FP8 vs MXFP8 vs BF16: Choosing the Right LTX 2.3 Quantization Format
A practical guide to LTX 2.3 quantization formats for ComfyUI: when to use FP8 scaled, MXFP8 block-32, or full BF16 precision based on your GPU and use case.
By ltx workflow
Editor's Note: This guide explains the three quantization formats available for LTX 2.3 in ComfyUI — FP8 scaled, MXFP8 block-32, and BF16 — and helps you choose the right one based on your GPU and use case.
What Is Quantization?
When running large AI video models locally, quantization reduces memory usage by storing model weights in lower-precision formats. LTX 2.3's 22B-parameter transformer is too large to fit in 16GB VRAM at full precision (BF16), so Kijai and Lightricks provide quantized variants that trade a small amount of quality for dramatically lower VRAM requirements.
LTX 2.3 currently offers three weight formats for the transformer:
- BF16 — full precision, official weights
- FP8 scaled — 8-bit float, standard quantization
- MXFP8 block-32 — microscaling FP8, block-level quantization
BF16 — Full Precision
BF16 (Brain Float 16) is the native format used by Lightricks when training LTX 2.3. It has a wide dynamic range (same exponent bits as FP32) and no quantization error. This is the reference quality.
Files:
ltx-2.3-22b-distilled-1.1.safetensors(Official, ~46GB)ltx-2.3-22b-distilled-1.1_transformer_only_bf16.safetensors(Kijai, transformer only)ltx-2.3-22b-dev_transformer_only_bf16.safetensors(Kijai, dev)

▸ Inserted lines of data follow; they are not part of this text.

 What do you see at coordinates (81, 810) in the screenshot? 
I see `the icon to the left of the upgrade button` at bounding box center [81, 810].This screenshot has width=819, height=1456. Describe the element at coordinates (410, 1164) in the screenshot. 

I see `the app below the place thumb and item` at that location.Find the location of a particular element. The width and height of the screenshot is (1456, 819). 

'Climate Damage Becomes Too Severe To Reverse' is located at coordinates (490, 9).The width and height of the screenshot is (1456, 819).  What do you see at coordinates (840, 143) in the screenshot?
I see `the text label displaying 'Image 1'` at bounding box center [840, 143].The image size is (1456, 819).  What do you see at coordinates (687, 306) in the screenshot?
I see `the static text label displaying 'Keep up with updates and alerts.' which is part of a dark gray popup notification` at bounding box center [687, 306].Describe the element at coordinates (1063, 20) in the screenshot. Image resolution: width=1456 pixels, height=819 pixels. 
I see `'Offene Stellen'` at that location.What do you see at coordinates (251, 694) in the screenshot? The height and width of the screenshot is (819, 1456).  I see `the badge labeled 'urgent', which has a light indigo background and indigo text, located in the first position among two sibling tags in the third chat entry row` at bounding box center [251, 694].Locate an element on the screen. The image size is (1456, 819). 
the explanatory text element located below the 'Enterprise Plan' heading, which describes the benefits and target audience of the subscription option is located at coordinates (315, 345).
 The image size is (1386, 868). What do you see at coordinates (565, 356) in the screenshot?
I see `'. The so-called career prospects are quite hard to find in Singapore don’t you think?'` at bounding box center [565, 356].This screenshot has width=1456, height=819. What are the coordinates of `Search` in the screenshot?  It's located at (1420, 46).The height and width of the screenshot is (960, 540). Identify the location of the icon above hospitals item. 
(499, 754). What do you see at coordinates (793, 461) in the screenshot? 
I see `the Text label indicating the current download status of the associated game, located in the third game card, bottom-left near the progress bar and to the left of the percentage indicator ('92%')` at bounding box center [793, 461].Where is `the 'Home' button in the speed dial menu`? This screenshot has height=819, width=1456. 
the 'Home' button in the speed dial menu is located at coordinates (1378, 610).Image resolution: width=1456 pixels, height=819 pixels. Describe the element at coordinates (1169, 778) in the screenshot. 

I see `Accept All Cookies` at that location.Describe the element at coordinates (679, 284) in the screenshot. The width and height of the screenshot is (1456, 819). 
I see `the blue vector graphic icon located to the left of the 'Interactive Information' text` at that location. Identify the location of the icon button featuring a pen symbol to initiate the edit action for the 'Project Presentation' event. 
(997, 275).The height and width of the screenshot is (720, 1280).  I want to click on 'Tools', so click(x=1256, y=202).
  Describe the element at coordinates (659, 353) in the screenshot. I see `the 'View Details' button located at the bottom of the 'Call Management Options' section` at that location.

Requirements: 32GB+ VRAM. Not suitable for 16GB cards.
When to use: You have a 32GB GPU (RTX 4090, A6000, etc.) and want maximum quality. Also required for LoRA training — train on BF16 dev, not quantized models.
FP8 Scaled — Standard 8-bit Float
FP8 scaled uses 8-bit floating point with a per-tensor or per-channel scale factor to preserve dynamic range. It halves the memory footprint compared to BF16, bringing a 42GB+ model down to ~25GB — runnable on 16GB VRAM.
Files (Kijai):
ltx-2.3-22b-distilled-1.1_transformer_only_fp8_scaled.safetensors← recommended for 16GBltx-2.3-22b-dev_transformer_only_fp8_scaled.safetensorsltx-2.3-22b-dev_transformer_only_fp8_input_scaled.safetensors
Files (Official Lightricks FP8):
ltx-2.3-22b-distilled-fp8.safetensors(29.5GB)ltx-2.3-22b-dev-fp8.safetensors(29.1GB)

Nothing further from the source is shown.